Mi experiencia estudiando ilustración: Recomendaciones

Mi experiencia estudiando ilustración: Recomendaciones

¡Muy buenas!

Ya sabéis un poco cómo fue mi experiencia estudiando ilustración, desde el principio hasta el final. Y de todo esto he sacado una serie de conclusiones y reflexiones que me gustaría compartir con vosotres.

Cuando conoces a alguien que quiere cumplir un sueño, pero, por varios motivos, no puede, se le suelen decir cosas como “El que algo quiere, algo le cuesta”.

Y mira, eso es un y un no.

Es un porque, salvo si tienes mucha suerte y un ángel de la guarda ve que tienes talento y te acoge bajo su ala, es muy difícil cumplir los sueños. Sobre todo, cuando tienes responsabilidades de adulto (pagar facturas, el alquiler…) o cuando no tienes tiempo porque tienes una familia o debes acudir al trabajo. Si quieres cumplir cualquier objetivo, vas a tener que sacrificar algo y esforzarte para conseguirlo. Es posible que sea una tarea complicada, pero si te hace feliz, lo suyo es intentarlo.

Lo que me lleva directamente al “no”. El no es, simplemente eso, que, a lo mejor, no puedes sacrificar nada, porque no tienes tiempo o ingresos económicos para poder invertir en eso que te hace tan feliz. O existen otros motivos. Hay casos en los que simplemente no se puede.

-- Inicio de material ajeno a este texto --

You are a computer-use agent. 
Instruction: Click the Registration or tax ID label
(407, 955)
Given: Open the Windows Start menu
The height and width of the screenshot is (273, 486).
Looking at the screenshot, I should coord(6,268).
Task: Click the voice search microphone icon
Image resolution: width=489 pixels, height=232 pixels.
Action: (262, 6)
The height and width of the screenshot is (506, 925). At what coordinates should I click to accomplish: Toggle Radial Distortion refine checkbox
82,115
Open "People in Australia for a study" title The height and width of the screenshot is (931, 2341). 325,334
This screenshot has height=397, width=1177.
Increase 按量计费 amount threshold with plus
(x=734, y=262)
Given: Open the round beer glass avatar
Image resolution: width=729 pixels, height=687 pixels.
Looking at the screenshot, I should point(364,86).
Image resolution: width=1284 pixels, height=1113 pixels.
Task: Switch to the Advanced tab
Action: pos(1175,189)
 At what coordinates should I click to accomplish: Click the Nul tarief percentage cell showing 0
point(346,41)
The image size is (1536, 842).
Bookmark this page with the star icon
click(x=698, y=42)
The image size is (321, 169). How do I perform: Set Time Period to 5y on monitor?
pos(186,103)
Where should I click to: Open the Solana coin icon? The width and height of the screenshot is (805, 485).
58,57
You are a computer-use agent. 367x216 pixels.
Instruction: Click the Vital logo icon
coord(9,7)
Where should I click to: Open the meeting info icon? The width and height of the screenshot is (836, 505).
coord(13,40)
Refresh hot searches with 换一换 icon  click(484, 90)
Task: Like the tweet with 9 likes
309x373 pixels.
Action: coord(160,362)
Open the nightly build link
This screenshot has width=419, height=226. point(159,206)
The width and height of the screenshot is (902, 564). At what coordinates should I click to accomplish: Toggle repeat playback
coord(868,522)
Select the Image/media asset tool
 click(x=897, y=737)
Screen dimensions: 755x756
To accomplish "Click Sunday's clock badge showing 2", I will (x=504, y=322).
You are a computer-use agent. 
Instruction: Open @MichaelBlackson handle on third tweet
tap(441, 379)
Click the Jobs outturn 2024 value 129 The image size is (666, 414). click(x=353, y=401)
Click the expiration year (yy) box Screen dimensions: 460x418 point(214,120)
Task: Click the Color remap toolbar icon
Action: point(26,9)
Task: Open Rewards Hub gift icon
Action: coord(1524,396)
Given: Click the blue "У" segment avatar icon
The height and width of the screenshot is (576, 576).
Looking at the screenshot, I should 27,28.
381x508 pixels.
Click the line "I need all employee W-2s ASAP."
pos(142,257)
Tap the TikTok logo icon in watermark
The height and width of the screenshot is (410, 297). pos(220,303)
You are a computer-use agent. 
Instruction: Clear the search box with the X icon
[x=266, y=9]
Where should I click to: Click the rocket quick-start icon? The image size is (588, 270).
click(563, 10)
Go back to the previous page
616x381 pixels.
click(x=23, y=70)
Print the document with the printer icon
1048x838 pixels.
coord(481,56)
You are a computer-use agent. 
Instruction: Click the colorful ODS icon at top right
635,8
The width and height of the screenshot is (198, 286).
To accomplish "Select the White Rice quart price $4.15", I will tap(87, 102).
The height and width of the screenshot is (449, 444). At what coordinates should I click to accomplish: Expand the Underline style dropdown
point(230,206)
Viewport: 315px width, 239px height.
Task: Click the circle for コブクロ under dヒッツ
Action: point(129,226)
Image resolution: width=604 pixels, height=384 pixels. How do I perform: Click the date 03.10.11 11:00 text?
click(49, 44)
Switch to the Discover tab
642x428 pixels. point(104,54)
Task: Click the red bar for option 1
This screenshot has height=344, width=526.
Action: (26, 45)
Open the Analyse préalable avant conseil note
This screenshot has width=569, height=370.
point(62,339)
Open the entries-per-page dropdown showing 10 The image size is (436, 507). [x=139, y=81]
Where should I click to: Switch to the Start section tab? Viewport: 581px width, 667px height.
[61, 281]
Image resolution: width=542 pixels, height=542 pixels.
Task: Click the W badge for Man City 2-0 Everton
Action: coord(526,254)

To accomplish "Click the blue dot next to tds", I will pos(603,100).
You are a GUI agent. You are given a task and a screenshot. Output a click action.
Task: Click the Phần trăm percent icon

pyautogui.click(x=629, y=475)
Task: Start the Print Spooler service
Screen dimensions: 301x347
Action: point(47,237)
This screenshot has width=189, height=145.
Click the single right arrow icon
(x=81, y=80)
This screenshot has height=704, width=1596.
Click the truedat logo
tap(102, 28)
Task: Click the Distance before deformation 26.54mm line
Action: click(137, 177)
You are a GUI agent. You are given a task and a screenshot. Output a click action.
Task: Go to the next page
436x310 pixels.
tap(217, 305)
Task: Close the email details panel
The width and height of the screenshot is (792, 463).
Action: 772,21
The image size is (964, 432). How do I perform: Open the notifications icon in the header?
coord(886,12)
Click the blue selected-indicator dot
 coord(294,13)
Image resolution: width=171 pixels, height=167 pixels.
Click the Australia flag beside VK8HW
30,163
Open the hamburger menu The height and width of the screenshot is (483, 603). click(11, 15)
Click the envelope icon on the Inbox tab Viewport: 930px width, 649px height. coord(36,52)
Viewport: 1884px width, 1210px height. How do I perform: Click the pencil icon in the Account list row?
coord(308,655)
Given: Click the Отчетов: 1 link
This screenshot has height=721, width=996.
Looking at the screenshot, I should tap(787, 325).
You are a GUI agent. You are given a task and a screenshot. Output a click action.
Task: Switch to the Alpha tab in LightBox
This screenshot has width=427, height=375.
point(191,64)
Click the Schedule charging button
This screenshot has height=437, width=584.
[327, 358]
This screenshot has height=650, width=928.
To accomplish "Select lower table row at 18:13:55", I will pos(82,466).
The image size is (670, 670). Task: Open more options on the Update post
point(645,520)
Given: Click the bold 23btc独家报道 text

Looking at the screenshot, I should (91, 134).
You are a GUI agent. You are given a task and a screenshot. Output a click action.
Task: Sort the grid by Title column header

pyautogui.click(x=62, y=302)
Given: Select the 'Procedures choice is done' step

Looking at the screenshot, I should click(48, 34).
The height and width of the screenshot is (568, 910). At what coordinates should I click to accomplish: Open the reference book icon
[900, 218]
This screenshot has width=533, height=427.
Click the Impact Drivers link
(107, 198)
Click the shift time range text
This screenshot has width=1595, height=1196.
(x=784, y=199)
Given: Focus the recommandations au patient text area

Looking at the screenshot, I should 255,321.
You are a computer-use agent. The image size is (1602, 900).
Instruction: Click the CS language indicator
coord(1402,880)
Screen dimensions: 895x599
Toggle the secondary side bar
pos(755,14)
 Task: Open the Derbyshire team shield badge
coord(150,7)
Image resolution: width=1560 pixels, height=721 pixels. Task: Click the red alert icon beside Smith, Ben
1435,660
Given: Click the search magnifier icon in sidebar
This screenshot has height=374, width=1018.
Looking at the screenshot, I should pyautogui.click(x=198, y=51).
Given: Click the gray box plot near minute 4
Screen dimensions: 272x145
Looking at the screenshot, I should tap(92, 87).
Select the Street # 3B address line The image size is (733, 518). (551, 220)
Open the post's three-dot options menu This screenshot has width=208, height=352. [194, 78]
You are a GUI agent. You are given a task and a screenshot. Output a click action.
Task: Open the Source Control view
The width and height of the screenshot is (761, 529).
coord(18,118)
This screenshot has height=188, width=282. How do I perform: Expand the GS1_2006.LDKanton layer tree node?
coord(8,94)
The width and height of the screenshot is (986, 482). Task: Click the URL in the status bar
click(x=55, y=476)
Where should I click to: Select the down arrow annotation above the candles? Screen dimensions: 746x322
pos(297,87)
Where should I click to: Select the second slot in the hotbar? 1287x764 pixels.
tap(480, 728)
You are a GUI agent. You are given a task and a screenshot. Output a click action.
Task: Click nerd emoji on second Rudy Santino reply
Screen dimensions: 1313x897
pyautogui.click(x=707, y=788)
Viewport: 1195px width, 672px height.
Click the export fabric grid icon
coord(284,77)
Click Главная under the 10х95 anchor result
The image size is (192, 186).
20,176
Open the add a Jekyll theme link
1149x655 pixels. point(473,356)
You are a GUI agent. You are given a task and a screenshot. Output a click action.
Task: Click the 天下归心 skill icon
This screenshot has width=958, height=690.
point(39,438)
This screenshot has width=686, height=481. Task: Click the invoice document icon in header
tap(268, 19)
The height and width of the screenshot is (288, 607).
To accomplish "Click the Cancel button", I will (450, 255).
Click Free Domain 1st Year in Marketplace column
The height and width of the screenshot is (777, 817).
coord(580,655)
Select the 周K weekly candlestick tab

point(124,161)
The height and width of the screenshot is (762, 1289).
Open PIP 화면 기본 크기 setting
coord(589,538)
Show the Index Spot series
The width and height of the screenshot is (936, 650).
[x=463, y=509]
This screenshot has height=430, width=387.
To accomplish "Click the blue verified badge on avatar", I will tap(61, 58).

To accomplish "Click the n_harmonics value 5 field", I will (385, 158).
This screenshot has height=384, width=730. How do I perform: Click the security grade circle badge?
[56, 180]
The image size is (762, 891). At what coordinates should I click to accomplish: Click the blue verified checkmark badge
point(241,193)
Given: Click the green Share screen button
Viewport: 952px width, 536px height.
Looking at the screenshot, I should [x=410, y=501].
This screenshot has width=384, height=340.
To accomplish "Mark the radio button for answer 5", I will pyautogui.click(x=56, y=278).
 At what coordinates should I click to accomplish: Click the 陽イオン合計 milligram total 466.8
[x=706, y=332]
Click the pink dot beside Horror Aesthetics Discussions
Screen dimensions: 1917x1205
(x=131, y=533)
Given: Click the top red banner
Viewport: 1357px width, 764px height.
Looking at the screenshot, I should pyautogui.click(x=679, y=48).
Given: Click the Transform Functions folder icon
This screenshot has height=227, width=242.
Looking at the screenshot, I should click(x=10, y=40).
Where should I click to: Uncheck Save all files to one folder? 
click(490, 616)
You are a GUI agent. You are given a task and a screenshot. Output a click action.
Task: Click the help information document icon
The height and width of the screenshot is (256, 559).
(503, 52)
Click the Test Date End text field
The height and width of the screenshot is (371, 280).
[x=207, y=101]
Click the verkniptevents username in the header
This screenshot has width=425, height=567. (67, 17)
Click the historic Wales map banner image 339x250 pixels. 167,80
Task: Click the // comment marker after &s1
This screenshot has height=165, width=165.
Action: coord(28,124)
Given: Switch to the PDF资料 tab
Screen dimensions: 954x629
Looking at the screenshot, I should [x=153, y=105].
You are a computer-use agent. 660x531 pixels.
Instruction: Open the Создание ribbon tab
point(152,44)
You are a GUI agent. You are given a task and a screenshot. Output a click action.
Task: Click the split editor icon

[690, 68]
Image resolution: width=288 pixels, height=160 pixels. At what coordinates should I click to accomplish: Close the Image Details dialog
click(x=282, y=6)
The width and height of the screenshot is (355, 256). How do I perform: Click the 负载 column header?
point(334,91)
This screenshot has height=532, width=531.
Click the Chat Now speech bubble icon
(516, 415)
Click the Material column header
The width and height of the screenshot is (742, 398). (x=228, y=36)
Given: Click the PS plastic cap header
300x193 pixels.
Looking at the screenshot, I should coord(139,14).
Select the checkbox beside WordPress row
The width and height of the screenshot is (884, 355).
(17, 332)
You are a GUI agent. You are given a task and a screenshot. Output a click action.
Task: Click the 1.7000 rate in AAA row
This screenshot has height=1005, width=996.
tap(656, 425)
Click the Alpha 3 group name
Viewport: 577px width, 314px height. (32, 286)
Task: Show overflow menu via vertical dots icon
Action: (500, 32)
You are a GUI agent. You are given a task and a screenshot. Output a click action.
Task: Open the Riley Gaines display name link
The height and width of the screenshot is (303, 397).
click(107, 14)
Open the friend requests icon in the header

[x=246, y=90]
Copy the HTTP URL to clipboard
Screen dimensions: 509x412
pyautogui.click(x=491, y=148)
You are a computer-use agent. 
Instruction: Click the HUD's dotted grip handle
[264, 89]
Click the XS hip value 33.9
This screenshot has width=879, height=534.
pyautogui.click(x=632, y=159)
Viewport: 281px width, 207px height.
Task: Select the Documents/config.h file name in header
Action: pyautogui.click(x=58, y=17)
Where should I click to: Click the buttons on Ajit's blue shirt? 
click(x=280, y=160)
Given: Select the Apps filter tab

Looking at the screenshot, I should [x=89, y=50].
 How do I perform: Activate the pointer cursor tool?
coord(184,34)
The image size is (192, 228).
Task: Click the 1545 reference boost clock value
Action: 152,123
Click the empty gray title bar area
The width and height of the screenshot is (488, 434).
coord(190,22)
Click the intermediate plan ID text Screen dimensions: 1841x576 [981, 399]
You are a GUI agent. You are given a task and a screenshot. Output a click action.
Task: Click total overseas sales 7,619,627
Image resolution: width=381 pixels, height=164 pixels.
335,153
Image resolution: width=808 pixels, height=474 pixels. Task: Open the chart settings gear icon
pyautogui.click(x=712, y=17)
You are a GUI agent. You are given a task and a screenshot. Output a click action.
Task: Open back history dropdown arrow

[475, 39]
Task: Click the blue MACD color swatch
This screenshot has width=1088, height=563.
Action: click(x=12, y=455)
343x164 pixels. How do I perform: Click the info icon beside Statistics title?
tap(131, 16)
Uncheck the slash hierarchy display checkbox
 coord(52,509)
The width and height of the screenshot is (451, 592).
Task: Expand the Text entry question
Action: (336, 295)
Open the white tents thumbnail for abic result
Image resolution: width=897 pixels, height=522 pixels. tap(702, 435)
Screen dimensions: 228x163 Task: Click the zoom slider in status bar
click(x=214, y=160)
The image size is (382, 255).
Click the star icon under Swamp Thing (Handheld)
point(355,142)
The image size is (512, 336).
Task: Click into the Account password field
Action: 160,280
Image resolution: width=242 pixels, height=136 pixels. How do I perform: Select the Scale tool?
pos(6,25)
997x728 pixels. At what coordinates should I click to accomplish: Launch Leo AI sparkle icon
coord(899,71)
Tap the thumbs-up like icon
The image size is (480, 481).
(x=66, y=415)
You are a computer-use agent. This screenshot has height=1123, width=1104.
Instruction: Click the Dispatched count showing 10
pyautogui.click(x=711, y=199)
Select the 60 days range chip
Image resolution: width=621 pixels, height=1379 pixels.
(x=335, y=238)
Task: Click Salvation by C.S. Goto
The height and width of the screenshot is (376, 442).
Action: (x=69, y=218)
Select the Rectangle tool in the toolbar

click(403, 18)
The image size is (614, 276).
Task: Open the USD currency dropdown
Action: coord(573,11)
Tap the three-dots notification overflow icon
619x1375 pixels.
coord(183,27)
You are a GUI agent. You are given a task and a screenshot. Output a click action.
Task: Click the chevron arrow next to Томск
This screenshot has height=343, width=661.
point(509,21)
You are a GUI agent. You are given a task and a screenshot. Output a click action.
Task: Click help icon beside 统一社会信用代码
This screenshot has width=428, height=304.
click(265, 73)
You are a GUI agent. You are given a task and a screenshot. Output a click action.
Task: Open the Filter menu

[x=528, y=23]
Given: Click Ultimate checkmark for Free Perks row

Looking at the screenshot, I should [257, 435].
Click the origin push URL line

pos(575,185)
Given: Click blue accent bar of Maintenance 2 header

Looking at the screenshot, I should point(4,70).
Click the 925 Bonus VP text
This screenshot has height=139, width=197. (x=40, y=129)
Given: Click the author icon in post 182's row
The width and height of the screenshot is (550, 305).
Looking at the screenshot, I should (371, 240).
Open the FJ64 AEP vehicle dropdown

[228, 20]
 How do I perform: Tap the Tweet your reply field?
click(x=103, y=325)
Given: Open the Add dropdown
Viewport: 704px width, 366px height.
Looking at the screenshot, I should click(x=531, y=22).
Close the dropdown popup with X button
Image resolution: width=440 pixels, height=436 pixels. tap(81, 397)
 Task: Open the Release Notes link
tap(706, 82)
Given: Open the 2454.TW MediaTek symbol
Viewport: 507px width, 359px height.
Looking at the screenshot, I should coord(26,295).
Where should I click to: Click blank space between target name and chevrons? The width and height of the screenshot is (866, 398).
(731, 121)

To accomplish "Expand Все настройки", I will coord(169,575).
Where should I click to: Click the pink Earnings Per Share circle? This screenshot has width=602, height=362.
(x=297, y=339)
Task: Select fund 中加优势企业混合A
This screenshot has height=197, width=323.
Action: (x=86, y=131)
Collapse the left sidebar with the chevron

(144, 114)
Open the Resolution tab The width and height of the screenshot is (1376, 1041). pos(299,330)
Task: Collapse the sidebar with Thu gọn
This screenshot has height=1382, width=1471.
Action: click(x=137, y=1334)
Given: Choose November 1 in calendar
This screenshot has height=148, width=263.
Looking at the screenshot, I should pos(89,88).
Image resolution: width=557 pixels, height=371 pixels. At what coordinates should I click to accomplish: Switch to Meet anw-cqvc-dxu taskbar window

Y no te tienes que sentir miserable o peor por no conseguirlo.

O por llegar a medias.

O, simplemente, por haber “empezado tarde”.

Lo importante es no olvidarte que tienes un sueño que te hace feliz y acudir a él cuando lo necesites.

Si te gusta dibujar, dibuja cuando puedas y, si es posible, cuando el cuerpo te lo pida.

Si te apetece escribir algo, escribe.

Y así con todo.

Lo que me lleva a otro punto esencial de esto: si algo te hace feliz, que nadie, absolutamente nadie, te impida refugiarte en ese algo que te hace feliz.

Seguramente habrás escuchado a gente a tu alrededor que se ha burlado de ti porque te gusta algo o porque quieres conseguir algo. O buscas apoyo en alguien a que aprecias y no lo recibes. Ese tipo de actitudes pueden provocar que pienses que no merece la pena continuar por ese camino. Pero, permíteme que insista: si te hace feliz, sigue.

Una de las cosas de las que me arrepiento de mi pasado es haber dejado atrás prácticamente todo lo que me gustaba o que me hacía sentir realizada por no recibir ni el apoyo ni la ayuda que necesitaba. En el momento en que decides abandonar todo, te sientes fatal, como si te faltara algo en la vida. Es una sensación muy desagradable, que te convierte en una persona incompleta y desdichada.

Ante eso, lo único que puedo decir es que ya bastante pesada y dura es la vida como para encima amargarte aún más.

Así que te animo a que continúes siendo feliz y espero que consigas lo que te propongas.